DIRECTIONS FOR THIS TASK
Convert each line of the items below into a Markdown table with two columns, Row and Line. Number the rows in order and skip blank lines.
* * * * *
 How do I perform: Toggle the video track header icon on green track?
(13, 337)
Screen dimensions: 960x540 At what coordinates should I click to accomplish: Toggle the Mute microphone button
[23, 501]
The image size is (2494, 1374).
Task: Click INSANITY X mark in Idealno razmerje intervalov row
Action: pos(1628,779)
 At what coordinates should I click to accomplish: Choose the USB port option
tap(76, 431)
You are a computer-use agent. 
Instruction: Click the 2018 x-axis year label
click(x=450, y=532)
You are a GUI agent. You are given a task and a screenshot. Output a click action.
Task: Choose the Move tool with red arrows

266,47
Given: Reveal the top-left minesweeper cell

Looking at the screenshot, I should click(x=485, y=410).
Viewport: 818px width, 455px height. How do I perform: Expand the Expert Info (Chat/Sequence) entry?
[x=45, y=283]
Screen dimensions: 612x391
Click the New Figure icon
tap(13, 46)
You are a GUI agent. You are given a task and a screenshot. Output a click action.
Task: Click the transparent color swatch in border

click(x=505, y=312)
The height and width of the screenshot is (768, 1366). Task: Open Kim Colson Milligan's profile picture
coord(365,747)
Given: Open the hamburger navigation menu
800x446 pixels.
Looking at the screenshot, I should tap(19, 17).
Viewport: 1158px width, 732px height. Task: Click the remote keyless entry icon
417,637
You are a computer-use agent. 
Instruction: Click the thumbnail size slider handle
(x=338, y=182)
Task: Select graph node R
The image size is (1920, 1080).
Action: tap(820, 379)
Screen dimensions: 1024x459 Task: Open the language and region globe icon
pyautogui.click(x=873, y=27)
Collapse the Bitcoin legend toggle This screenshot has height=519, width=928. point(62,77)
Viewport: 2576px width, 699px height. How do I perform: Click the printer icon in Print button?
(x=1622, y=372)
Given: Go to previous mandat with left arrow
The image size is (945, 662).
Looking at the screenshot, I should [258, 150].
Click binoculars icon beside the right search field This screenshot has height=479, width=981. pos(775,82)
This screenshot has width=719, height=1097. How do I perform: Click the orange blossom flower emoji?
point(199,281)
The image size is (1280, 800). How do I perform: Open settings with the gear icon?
* * * * *
ANSWER TO THIS PROBLEM
| Row | Line |
|---|---|
| 1 |  How do I perform: Toggle the video track header icon on green track? |
| 2 | (13, 337) |
| 3 | Screen dimensions: 960x540 At what coordinates should I click to accomplish: Toggle the Mute microphone button |
| 4 | [23, 501] |
| 5 | The image size is (2494, 1374). |
| 6 | Task: Click INSANITY X mark in Idealno razmerje intervalov row |
| 7 | Action: pos(1628,779) |
| 8 |  At what coordinates should I click to accomplish: Choose the USB port option |
| 9 | tap(76, 431) |
| 10 | You are a computer-use agent.  |
| 11 | Instruction: Click the 2018 x-axis year label |
| 12 | click(x=450, y=532) |
| 13 | You are a GUI agent. You are given a task and a screenshot. Output a click action. |
| 14 | Task: Choose the Move tool with red arrows |
| 15 | 266,47 |
| 16 | Given: Reveal the top-left minesweeper cell |
| 17 | Looking at the screenshot, I should click(x=485, y=410). |
| 18 | Viewport: 818px width, 455px height. How do I perform: Expand the Expert Info (Chat/Sequence) entry? |
| 19 | [x=45, y=283] |
| 20 | Screen dimensions: 612x391 |
| 21 | Click the New Figure icon |
| 22 | tap(13, 46) |
| 23 | You are a GUI agent. You are given a task and a screenshot. Output a click action. |
| 24 | Task: Click the transparent color swatch in border |
| 25 | click(x=505, y=312) |
| 26 | The height and width of the screenshot is (768, 1366). Task: Open Kim Colson Milligan's profile picture |
| 27 | coord(365,747) |
| 28 | Given: Open the hamburger navigation menu |
| 29 | 800x446 pixels. |
| 30 | Looking at the screenshot, I should tap(19, 17). |
| 31 | Viewport: 1158px width, 732px height. Task: Click the remote keyless entry icon |
| 32 | 417,637 |
| 33 | You are a computer-use agent.  |
| 34 | Instruction: Click the thumbnail size slider handle |
| 35 | (x=338, y=182) |
| 36 | Task: Select graph node R |
| 37 | The image size is (1920, 1080). |
| 38 | Action: tap(820, 379) |
| 39 | Screen dimensions: 1024x459 Task: Open the language and region globe icon |
| 40 | pyautogui.click(x=873, y=27) |
| 41 | Collapse the Bitcoin legend toggle This screenshot has height=519, width=928. point(62,77) |
| 42 | Viewport: 2576px width, 699px height. How do I perform: Click the printer icon in Print button? |
| 43 | (x=1622, y=372) |
| 44 | Given: Go to previous mandat with left arrow |
| 45 | The image size is (945, 662). |
| 46 | Looking at the screenshot, I should [258, 150]. |
| 47 | Click binoculars icon beside the right search field This screenshot has height=479, width=981. pos(775,82) |
| 48 | This screenshot has width=719, height=1097. How do I perform: Click the orange blossom flower emoji? |
| 49 | point(199,281) |
| 50 | The image size is (1280, 800). How do I perform: Open settings with the gear icon? |